▶ **Exercise details**: Each line below that holds the word "ทธทาสภ" counts toward the answer; reply with the total number only.

Exercise materials Start Marker

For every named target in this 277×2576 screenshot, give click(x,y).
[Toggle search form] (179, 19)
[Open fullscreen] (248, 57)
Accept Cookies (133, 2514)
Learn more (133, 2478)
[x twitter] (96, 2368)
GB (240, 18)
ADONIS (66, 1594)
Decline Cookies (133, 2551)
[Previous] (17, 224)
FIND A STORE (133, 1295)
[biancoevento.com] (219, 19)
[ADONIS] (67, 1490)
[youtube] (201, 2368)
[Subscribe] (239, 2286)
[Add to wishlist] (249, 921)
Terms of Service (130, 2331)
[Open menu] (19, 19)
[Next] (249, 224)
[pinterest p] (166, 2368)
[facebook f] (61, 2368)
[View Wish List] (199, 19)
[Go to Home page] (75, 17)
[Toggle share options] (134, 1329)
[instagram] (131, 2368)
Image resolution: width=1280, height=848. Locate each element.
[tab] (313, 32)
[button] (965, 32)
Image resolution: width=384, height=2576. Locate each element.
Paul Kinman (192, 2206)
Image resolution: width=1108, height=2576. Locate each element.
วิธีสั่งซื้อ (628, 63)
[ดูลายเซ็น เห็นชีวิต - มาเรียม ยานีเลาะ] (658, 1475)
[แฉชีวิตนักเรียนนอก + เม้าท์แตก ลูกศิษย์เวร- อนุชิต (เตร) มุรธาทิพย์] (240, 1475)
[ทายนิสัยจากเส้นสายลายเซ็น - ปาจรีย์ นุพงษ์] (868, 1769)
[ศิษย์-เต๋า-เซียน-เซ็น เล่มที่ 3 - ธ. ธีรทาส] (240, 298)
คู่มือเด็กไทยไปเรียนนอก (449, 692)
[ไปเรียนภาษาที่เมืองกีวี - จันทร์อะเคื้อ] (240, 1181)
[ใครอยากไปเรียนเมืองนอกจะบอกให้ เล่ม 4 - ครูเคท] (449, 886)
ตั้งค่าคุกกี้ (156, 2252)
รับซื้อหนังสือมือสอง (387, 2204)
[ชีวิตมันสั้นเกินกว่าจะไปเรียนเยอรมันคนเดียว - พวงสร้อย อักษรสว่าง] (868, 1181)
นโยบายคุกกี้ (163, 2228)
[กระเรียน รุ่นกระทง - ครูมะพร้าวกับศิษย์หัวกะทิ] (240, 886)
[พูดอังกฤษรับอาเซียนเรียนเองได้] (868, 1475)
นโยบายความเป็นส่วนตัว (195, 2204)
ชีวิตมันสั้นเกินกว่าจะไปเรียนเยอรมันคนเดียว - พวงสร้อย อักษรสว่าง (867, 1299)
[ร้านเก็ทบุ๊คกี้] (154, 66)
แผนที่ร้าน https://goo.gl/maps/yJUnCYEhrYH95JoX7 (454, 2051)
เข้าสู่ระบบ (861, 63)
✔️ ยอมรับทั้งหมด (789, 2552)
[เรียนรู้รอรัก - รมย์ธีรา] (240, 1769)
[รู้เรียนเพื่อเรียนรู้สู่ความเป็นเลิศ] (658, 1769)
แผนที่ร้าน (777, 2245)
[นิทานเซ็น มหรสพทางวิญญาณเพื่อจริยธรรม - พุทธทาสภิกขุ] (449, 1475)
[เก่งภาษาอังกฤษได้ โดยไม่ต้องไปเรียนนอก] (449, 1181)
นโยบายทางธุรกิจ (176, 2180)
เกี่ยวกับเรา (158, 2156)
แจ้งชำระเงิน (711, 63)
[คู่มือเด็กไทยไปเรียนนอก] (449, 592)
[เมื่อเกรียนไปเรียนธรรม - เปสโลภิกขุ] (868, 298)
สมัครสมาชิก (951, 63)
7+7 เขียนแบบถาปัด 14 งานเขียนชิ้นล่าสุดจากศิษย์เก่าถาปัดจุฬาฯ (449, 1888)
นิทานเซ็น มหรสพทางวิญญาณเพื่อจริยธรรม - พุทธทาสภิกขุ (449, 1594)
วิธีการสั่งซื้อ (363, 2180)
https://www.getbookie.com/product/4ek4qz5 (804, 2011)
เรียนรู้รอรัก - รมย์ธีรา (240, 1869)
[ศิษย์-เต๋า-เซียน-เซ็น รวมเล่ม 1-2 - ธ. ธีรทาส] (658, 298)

Exercise materials End Marker

▶ **Task answer**: 2